** Problem requirements **
Every line from the one with "Los cubanos y los cruceros (89, 1108)" to the end of the entries, both included, is to be copied exactly; the other lines stay out.

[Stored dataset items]
• • • •

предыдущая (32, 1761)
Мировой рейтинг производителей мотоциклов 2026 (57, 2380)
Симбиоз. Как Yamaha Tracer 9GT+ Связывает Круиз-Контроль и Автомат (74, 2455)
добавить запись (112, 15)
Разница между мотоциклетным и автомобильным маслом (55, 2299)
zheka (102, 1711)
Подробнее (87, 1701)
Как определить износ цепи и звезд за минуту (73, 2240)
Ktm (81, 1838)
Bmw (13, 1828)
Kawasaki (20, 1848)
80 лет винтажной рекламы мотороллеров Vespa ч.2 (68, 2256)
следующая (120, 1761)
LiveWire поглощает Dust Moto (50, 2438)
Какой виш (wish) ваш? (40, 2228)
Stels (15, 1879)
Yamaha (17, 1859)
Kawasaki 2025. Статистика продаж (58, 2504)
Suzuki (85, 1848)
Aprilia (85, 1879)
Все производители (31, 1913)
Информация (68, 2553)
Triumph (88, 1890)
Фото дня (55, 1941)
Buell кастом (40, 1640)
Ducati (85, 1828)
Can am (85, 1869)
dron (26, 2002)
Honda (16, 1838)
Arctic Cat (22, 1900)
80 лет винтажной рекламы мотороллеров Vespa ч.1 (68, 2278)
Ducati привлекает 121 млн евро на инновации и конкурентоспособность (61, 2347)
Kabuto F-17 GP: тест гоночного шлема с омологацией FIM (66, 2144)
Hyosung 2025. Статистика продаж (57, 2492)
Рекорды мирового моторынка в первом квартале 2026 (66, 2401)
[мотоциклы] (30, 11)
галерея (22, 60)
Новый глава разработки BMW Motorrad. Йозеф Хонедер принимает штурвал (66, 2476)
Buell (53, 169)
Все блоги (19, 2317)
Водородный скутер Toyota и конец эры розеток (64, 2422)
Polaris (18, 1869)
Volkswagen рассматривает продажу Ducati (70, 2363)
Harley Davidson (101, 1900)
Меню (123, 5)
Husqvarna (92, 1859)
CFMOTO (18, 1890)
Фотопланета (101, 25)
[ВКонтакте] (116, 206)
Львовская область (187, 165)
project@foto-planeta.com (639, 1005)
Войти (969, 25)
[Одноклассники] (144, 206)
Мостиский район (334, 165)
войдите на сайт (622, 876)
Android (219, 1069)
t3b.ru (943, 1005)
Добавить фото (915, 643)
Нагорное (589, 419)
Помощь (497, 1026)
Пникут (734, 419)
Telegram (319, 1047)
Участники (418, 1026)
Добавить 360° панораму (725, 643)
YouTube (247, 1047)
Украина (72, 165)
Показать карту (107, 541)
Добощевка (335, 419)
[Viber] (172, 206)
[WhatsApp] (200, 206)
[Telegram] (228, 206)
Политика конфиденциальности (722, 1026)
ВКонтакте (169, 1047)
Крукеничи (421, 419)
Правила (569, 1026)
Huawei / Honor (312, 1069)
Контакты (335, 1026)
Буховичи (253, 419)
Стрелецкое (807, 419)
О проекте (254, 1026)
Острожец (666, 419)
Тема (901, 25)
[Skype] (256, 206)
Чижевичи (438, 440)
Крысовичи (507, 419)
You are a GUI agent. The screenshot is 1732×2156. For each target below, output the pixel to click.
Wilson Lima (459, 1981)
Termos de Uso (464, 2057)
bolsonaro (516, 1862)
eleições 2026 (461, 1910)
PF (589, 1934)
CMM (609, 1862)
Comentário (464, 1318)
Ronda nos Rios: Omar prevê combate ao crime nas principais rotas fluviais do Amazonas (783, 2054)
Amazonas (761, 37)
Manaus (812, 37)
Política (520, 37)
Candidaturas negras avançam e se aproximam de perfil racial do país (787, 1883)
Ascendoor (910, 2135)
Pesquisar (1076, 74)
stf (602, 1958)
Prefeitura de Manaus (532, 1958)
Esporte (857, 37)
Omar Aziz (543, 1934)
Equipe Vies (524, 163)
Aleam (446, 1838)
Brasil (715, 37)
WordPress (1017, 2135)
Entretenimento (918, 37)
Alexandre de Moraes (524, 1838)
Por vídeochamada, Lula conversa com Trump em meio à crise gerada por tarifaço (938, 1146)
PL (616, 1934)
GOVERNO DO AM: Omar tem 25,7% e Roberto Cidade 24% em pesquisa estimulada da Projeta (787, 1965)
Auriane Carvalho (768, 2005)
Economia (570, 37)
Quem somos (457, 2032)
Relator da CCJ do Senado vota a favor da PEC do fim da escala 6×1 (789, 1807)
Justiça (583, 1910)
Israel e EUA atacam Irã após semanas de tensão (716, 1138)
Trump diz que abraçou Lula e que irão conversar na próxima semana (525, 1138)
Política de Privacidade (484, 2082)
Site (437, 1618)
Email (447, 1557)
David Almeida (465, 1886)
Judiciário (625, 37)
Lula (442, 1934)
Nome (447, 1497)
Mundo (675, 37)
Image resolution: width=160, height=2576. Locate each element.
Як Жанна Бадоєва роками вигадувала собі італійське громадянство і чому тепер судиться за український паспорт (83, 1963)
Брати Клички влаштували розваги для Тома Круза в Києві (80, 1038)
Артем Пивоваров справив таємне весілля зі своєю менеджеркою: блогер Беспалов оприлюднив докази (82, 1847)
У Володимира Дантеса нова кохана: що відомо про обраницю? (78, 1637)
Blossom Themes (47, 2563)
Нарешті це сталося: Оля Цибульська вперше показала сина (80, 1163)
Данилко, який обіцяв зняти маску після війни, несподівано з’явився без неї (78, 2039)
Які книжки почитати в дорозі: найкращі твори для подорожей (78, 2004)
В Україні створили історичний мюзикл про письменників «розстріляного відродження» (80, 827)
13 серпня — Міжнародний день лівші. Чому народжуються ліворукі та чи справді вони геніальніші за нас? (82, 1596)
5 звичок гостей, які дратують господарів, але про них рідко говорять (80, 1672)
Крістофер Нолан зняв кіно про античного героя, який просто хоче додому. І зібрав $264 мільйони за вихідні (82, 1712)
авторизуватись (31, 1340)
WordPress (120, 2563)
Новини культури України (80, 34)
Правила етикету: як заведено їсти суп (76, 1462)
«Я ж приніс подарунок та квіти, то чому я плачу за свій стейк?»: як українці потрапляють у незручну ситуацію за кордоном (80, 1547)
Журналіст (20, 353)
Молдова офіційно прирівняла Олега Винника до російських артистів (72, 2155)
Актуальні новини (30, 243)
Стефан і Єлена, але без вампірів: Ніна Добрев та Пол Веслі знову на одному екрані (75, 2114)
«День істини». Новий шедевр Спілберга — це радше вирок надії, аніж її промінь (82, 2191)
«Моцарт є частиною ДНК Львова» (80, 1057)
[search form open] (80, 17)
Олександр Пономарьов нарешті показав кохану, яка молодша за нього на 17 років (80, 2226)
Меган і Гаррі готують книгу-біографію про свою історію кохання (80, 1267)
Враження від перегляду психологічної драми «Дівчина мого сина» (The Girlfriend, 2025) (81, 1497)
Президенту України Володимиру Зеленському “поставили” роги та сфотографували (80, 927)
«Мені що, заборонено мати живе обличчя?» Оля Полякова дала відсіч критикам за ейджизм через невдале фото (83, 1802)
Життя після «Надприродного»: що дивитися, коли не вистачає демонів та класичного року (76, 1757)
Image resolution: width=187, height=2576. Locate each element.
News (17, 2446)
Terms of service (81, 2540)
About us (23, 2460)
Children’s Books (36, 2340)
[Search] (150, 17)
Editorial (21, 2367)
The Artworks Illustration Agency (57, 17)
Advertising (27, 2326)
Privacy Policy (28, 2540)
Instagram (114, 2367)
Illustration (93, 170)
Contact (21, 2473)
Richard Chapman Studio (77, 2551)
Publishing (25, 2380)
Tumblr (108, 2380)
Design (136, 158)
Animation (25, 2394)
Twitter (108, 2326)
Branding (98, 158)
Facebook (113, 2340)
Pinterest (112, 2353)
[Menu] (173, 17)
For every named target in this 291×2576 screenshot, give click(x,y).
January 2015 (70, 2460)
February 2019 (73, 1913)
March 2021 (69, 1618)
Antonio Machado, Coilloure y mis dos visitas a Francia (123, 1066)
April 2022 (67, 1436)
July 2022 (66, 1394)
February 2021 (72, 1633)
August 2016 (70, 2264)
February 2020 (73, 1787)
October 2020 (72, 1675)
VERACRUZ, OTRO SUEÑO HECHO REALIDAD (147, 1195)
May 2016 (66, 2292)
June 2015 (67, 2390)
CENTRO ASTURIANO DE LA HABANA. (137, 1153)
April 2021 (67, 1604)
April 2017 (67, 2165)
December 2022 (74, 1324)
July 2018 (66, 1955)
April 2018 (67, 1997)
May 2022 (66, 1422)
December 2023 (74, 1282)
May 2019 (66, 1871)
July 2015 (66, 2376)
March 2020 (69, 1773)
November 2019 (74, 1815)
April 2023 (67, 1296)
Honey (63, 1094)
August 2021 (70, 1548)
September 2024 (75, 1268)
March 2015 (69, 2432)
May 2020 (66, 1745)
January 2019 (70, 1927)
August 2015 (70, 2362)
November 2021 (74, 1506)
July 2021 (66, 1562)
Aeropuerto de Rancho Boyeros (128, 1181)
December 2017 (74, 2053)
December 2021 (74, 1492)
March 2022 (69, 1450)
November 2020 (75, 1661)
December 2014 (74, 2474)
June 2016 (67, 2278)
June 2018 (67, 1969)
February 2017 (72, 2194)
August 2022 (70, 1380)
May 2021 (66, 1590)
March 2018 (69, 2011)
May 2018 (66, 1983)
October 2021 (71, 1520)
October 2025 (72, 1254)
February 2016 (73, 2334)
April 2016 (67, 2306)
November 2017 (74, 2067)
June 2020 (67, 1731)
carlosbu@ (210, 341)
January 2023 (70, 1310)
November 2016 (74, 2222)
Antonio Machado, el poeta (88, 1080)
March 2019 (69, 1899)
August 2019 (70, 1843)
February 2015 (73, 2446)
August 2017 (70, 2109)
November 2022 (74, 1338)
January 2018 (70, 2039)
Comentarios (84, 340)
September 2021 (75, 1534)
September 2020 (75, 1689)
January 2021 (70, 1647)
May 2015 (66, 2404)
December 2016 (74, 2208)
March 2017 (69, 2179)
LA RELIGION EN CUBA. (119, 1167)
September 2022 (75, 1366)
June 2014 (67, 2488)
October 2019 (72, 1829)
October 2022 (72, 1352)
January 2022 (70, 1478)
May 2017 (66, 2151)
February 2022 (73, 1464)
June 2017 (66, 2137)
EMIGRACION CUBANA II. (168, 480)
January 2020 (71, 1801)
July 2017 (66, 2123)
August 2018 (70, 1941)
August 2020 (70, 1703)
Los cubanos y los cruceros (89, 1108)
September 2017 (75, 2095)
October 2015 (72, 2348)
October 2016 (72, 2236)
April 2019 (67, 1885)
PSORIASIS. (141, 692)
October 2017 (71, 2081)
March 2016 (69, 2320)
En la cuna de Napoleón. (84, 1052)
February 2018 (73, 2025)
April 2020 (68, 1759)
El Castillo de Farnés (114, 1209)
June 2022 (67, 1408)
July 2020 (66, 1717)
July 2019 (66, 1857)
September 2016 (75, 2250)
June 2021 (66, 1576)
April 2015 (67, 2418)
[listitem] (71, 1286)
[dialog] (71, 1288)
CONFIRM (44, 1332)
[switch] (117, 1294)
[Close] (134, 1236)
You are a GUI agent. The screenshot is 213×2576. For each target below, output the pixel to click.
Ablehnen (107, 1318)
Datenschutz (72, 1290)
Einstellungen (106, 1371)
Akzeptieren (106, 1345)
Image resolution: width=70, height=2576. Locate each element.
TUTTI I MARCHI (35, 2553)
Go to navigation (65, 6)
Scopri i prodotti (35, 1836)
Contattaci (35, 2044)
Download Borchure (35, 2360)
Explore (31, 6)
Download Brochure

• • • •

** Answer box **
Los cubanos y los cruceros (89, 1108)
September 2017 (75, 2095)
October 2015 (72, 2348)
October 2016 (72, 2236)
April 2019 (67, 1885)
PSORIASIS. (141, 692)
October 2017 (71, 2081)
March 2016 (69, 2320)
En la cuna de Napoleón. (84, 1052)
February 2018 (73, 2025)
April 2020 (68, 1759)
El Castillo de Farnés (114, 1209)
June 2022 (67, 1408)
July 2020 (66, 1717)
July 2019 (66, 1857)
September 2016 (75, 2250)
June 2021 (66, 1576)
April 2015 (67, 2418)
[listitem] (71, 1286)
[dialog] (71, 1288)
CONFIRM (44, 1332)
[switch] (117, 1294)
[Close] (134, 1236)
You are a GUI agent. The screenshot is 213×2576. For each target below, output the pixel to click.
Ablehnen (107, 1318)
Datenschutz (72, 1290)
Einstellungen (106, 1371)
Akzeptieren (106, 1345)
Image resolution: width=70, height=2576. Locate each element.
TUTTI I MARCHI (35, 2553)
Go to navigation (65, 6)
Scopri i prodotti (35, 1836)
Contattaci (35, 2044)
Download Borchure (35, 2360)
Explore (31, 6)
Download Brochure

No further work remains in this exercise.